▶ _Exercise prompt_
Rewrite the items from the line containing "Where should I" through the end of the items as a two-column CSV with the headers instruction and response. Give one row per item, with its text and its answer each in a single quoted field, line breaks replaced by spaces and the pictures left out.

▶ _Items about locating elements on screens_
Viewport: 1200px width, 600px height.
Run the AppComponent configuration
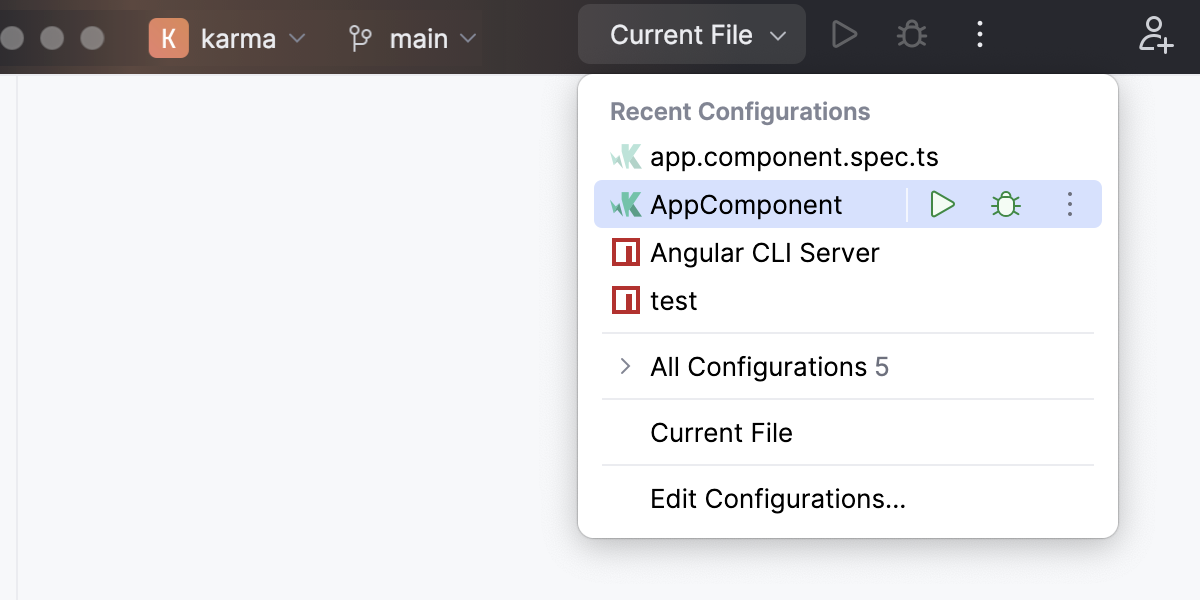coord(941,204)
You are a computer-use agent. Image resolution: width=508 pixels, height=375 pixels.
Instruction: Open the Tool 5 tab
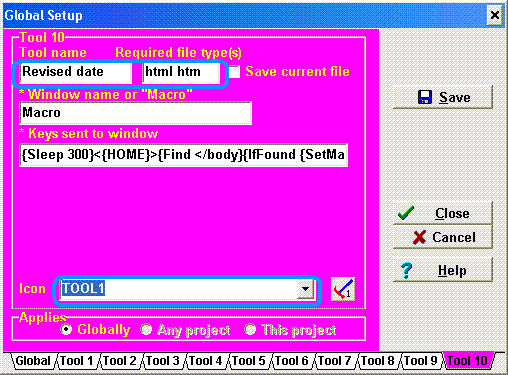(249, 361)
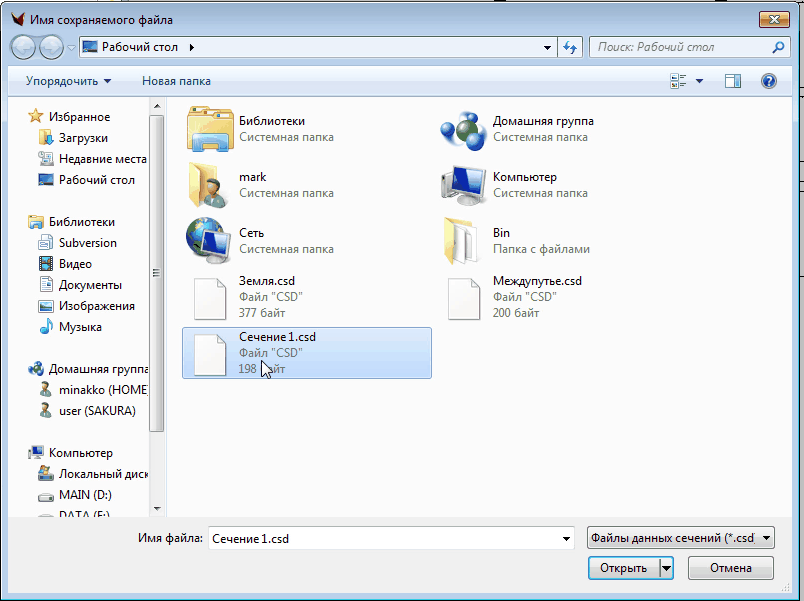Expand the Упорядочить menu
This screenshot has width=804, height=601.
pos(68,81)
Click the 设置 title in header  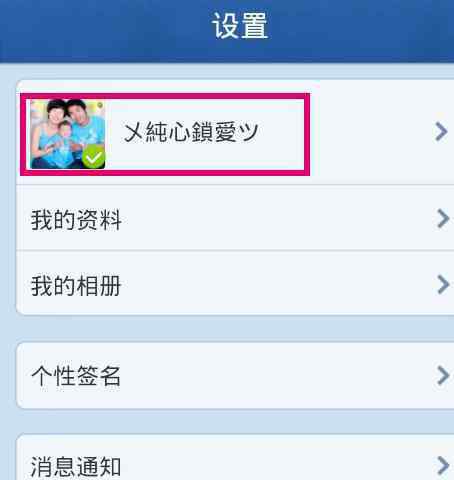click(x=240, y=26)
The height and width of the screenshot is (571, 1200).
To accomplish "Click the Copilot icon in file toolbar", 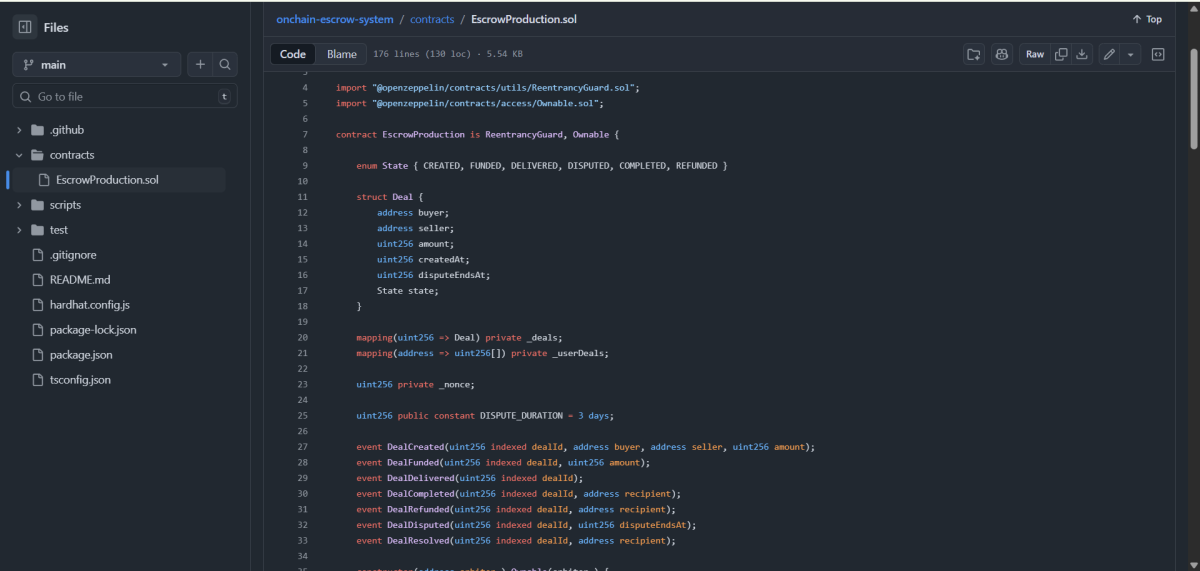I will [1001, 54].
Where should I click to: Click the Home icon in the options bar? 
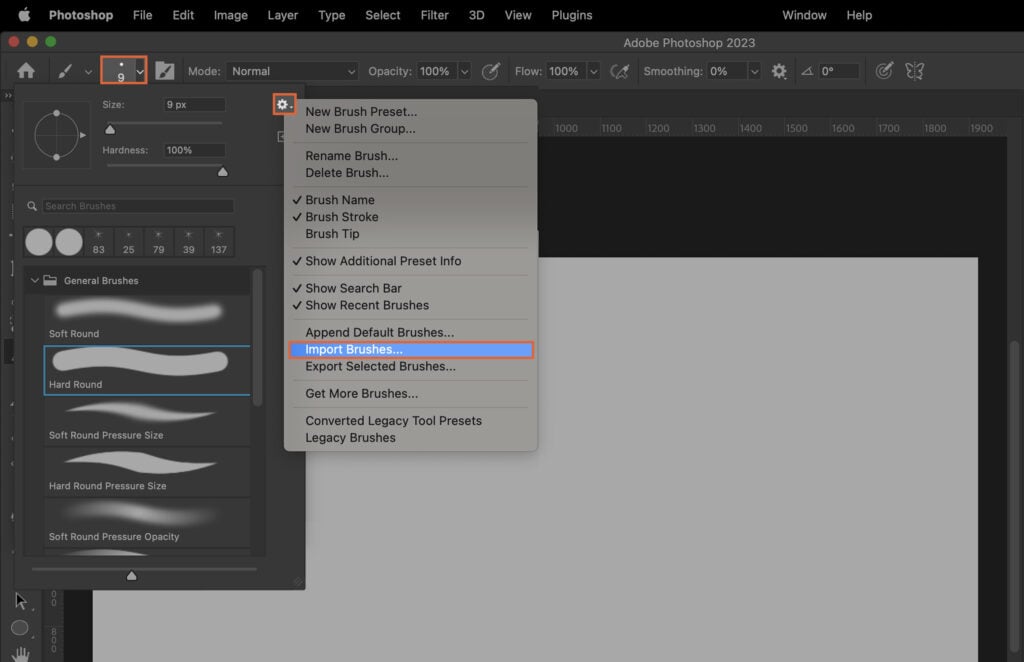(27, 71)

▶ _Correct result_
instruction,response
"Where should I click to: Click the Home icon in the options bar?","(27, 71)"